Why regional towns will keep winning the property race
Property prices in regional towns ‘post-Covid’ were expected to slump as the cities roared back. But the bush is winning again.
Regional centres are beating the bigger cities on both price gains and rental growth and new figures for the three months to December confirm the trend.
This was not supposed to happen. CoreLogic research director Tim Lawless suggests: “Outside of the pandemic growth between 2020 and 2022 the outperformance of regional markets relative to capital cities is a fairly new phenomenon.”
You bet it is. For decades regional centres trailed the major cities with weaker price growth and an oversupply of rental space
But two key factors have the potential to change the story. Firstly, prohibitive prices in the major cities have underpinned price rises in regional centres, and secondly, the practice of working from home (often in regional centres) remains surprisingly resilient.
In fact the exodus from offices in city CBDs is plain to see in the most recent commercial property data.
Office property is now in a deep slump, with recession-like vacancy rates of more than 20 per cent in some districts.
It seems a significant amount of those empty desks in the city centre once belonged to workers, who are now in so-called so-called sweet spots. These are the towns where you can live affordably but commute to a day job in the city.
Key centres include the Sunshine Coast and the Gold Coast in Queensland; Newcastle and Wollongong in New South Wales; and Geelong, Bendigo and Ballarat in Victoria.

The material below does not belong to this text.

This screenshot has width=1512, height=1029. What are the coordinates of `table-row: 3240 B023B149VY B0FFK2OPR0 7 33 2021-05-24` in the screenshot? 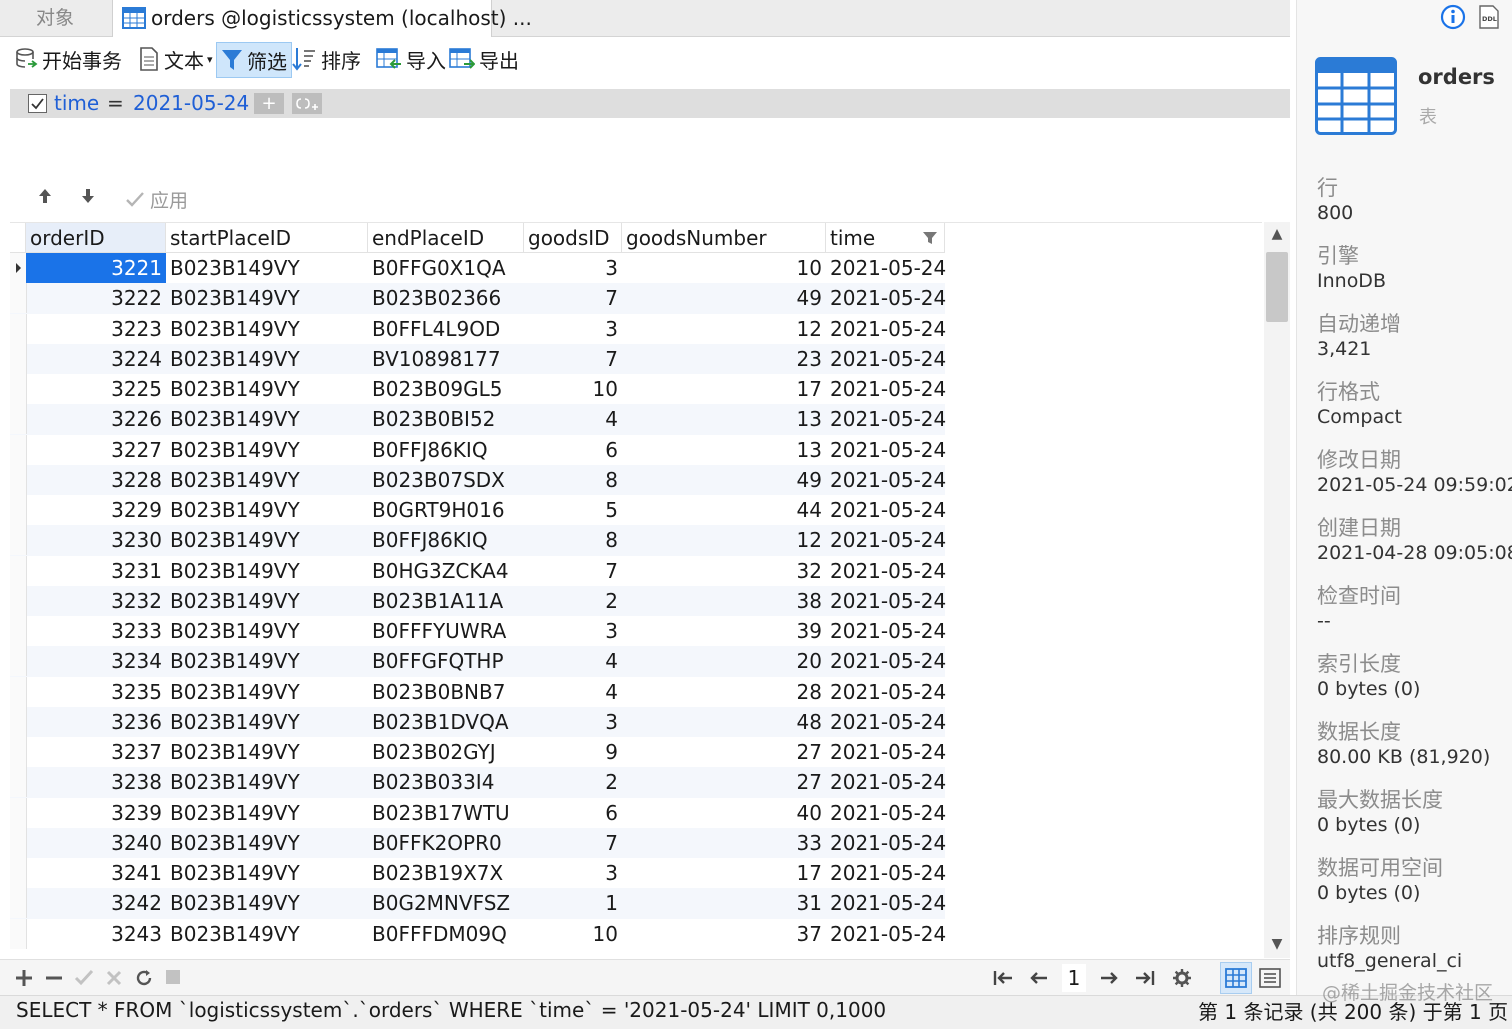 It's located at (478, 842). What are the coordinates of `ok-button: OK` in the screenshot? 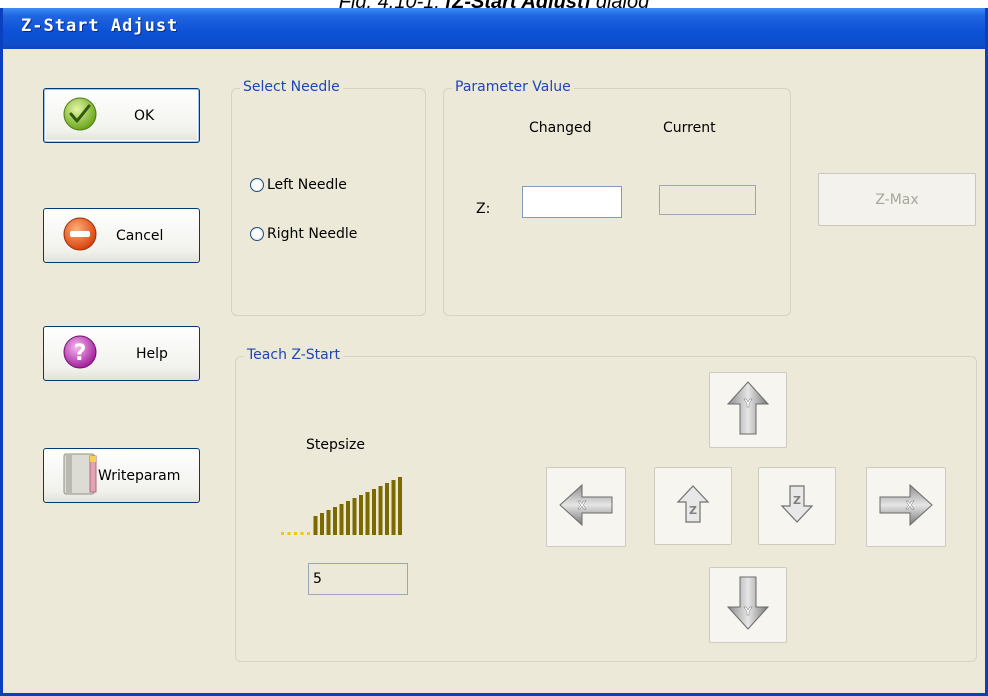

As Lawless suggests: “Property values in Australia’s combined regions are outperforming the combined capital cities despite the normalisation of international migration trends, affordability challenges and a reduction in borrowing capacity amid higher interest rates.”
In the three months to the end of December, dwelling values in regional Australia rose by 1.2 per cent while capital cities were running at 1 per cent over the same period.
So what happens next? Certainly the metropolitan districts look as if they will continue to set a low bar. Major players in the property market are already revising downwards their expectations for prices in the months ahead as interest rates have stalled at current levels.
A handful of forecasters have put out warnings that prices could be at their softest in the major cities rather than in regional centres over the months ahead.
ANZ just downgraded its forecast for the nation’s two biggest cities – but the bank left its nationwide forecasts unchanged at a 5-6 per cent increase. ANZ now forecasts that Sydney – which it had pencilled in for 6-7 per cent price growth – is set to lift at 5-6 per cent and Melbourne – which had been 3-4 per cent – is now looking at 2-3 per cent.
The outpacing of the city centre residential markets by regional centres is also clear in rental data, where regional rents rose 2.3 per cent over the period while capital city rents to by 2.1 per cent – though yields in regional property are often skewed by changes in highly volatile mining towns.
“It’s early days and we can’t know just yet – but the share of people who are willing to live outside the major cities and commute has clearly changed. It’s a period of experimentation,” says Adelaide Timbrell, senior economist at ANZ Research.
Lawless at CoreLogic adds: “There is likely to be a legacy of Covid with remote working at least partially embedded in workplace policies, however it’s unclear how work from home policies will evolve over time.”
For home buyers and investors the question is whether regional prices can continue to rise? Are we looking at a structural change in the market?
Terry Rawnsley, director of planning and infrastructure economics at KPMG, says: “I think it is structural and it’s going to keep happening until we see a convergence of prices between the regionals and cities. That is going to take a while, one thing we learnt in Covid was that people were willing to commute. Now we see people willing to commute for two and a half hours if they are only going into the city when it’s necessary.”